Cette crise a surtout permis que le Baath en Mauritanie soit reconnu enfin au grand jour, comme en témoigne le propos de Habib O. Mahfoudh toujours dans cette même livraison : »Ce 2 août 1990, la Mauritanie est donc baathiste ou baathisante. (…) Le baath, solidement implanté en Mauritanie depuis l’auto-sabordement du parti kadihine était jusque-là un mouvement d’intellectuels, de « cadres » plus exactement. Il devient d’un coup un mouvement à forte assise populaire. Nouadhibou, Akjoujt, le département de Tintane, étaient jusque-là ses places fortes. Durement frappé en 1 988, ses têtes pensantes ayant été arrêtées, il submerge le pays à la faveur de la guerre qu’on pensait inévitable contre le Sénégal, un an après. Sur le terrain peu de formations – toujours clandestines – peuvent se targuer d’avoir si bien réussi ».

Dans le même numéro parut un « Appel de Nouakchott » qui, d’après ses auteurs, avait receuilli 2 000 signatures et annonçait « la création d’un comité national mauritanien de soutien avec l’Irak ».

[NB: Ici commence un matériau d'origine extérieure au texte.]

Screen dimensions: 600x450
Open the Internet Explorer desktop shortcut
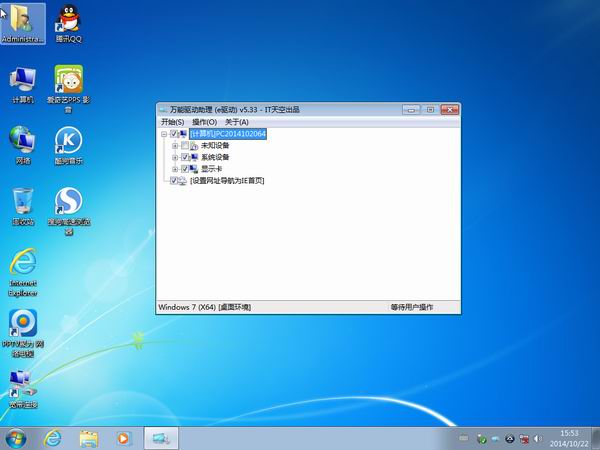click(x=22, y=263)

Février 1991 : le conflit bat son plein en Orient. Mauritanie Demain titre : « Golfe : halte à la barbarie ». Comme ailleurs, le conflit est présenté comme une :

« nouvelle croisade judéo-chrétienne contre l’Islam. Tout laisse à croire que le moteur de l’Histoire future sera l’opposition des deux mondes : l’Occident judéo-chrétien et le Monde arabo-musulman. » (M. F. Ould Oumère) « Pour bon nombre de Mauritaniens, la guerre du Golfe est la concrétisation de la « grande bataille » prédite à la fin du temps, celle qui devrait « opposer la Foi à l’impiété ». L’image de l’imam de Sebkha4 menant une manifestation est une des illustrations d’un phénomène rare ici. (…) Naguère choyés par les Emirs, fortement influencés par le prosélytisme religieux des Séoudiens et les pétrodollars du Golfe nos ulémas ont promptement brisé les liens qui les unissaient au pouvoir wahhabite. L’exécution, dit- on, en Arabie Séoudite de deux ulémas d’origine mauritanienne qui se sont prononcés contre la présence près des lieux saints de forces non-islamiques, a joué un grand rôle dans cette rupture de pont. » (Cheikhou)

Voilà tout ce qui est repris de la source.